§ **Source data**:
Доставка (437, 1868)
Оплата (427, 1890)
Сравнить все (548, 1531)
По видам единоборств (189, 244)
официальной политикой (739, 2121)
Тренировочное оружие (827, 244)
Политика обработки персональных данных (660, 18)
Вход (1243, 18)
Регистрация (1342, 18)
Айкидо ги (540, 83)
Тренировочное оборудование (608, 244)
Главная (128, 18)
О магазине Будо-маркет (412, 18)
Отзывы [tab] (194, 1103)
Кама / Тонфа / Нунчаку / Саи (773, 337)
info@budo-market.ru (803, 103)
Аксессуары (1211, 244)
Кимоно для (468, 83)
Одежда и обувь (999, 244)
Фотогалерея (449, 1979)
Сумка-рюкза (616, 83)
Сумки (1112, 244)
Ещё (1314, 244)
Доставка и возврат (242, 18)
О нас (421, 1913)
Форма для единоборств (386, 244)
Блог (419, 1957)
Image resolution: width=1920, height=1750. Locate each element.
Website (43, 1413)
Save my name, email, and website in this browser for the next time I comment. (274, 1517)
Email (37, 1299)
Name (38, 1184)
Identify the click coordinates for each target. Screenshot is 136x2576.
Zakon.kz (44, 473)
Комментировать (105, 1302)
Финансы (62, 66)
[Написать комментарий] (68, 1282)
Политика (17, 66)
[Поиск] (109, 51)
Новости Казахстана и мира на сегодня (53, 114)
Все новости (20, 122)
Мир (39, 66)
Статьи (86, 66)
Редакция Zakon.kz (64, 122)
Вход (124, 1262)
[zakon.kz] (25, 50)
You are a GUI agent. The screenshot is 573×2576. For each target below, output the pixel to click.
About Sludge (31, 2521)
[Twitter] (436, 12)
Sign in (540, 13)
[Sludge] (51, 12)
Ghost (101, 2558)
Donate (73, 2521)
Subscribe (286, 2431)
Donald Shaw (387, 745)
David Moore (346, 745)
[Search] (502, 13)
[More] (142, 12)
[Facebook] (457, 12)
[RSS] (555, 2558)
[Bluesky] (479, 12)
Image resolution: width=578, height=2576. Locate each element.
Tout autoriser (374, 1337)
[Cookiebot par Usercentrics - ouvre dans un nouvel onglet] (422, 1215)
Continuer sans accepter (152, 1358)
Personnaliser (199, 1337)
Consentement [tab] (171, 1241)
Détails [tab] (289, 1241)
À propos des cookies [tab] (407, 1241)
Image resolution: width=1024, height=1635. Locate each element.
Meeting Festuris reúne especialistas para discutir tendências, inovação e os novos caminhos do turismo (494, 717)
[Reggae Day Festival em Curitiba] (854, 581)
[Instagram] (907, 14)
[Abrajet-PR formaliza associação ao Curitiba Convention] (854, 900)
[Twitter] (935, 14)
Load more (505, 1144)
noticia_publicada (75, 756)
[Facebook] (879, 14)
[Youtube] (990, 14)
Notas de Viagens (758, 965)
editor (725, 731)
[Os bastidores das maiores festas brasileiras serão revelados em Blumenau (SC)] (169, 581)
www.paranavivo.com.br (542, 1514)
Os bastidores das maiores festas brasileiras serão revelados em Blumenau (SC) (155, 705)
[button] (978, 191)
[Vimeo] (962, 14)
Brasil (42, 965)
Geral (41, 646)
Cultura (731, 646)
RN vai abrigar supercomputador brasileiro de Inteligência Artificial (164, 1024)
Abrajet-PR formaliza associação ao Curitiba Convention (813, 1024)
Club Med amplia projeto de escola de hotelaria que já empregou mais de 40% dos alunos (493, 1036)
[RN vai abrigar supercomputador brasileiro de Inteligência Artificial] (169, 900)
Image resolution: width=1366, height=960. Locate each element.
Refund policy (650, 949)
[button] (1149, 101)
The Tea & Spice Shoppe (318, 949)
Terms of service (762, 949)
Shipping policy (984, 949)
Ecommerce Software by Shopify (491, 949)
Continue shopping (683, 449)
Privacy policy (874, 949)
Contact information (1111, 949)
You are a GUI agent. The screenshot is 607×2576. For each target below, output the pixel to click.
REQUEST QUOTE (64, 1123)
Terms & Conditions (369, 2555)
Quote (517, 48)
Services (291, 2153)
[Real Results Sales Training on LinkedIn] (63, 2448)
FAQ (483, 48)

§ **Work task**: The expected answer is an exact copy of the lines above, beginning at the line with "Тренировочное оружие (827, 244)" and ending at the line with "[zakon.kz] (25, 50)", with both ends in.

§ **Answer space**:
Тренировочное оружие (827, 244)
Политика обработки персональных данных (660, 18)
Вход (1243, 18)
Регистрация (1342, 18)
Айкидо ги (540, 83)
Тренировочное оборудование (608, 244)
Главная (128, 18)
О магазине Будо-маркет (412, 18)
Отзывы [tab] (194, 1103)
Кама / Тонфа / Нунчаку / Саи (773, 337)
info@budo-market.ru (803, 103)
Аксессуары (1211, 244)
Кимоно для (468, 83)
Одежда и обувь (999, 244)
Фотогалерея (449, 1979)
Сумка-рюкза (616, 83)
Сумки (1112, 244)
Ещё (1314, 244)
Доставка и возврат (242, 18)
О нас (421, 1913)
Форма для единоборств (386, 244)
Блог (419, 1957)
Image resolution: width=1920, height=1750. Locate each element.
Website (43, 1413)
Save my name, email, and website in this browser for the next time I comment. (274, 1517)
Email (37, 1299)
Name (38, 1184)
Identify the click coordinates for each target. Screenshot is 136x2576.
Zakon.kz (44, 473)
Комментировать (105, 1302)
Финансы (62, 66)
[Написать комментарий] (68, 1282)
Политика (17, 66)
[Поиск] (109, 51)
Новости Казахстана и мира на сегодня (53, 114)
Все новости (20, 122)
Мир (39, 66)
Статьи (86, 66)
Редакция Zakon.kz (64, 122)
Вход (124, 1262)
[zakon.kz] (25, 50)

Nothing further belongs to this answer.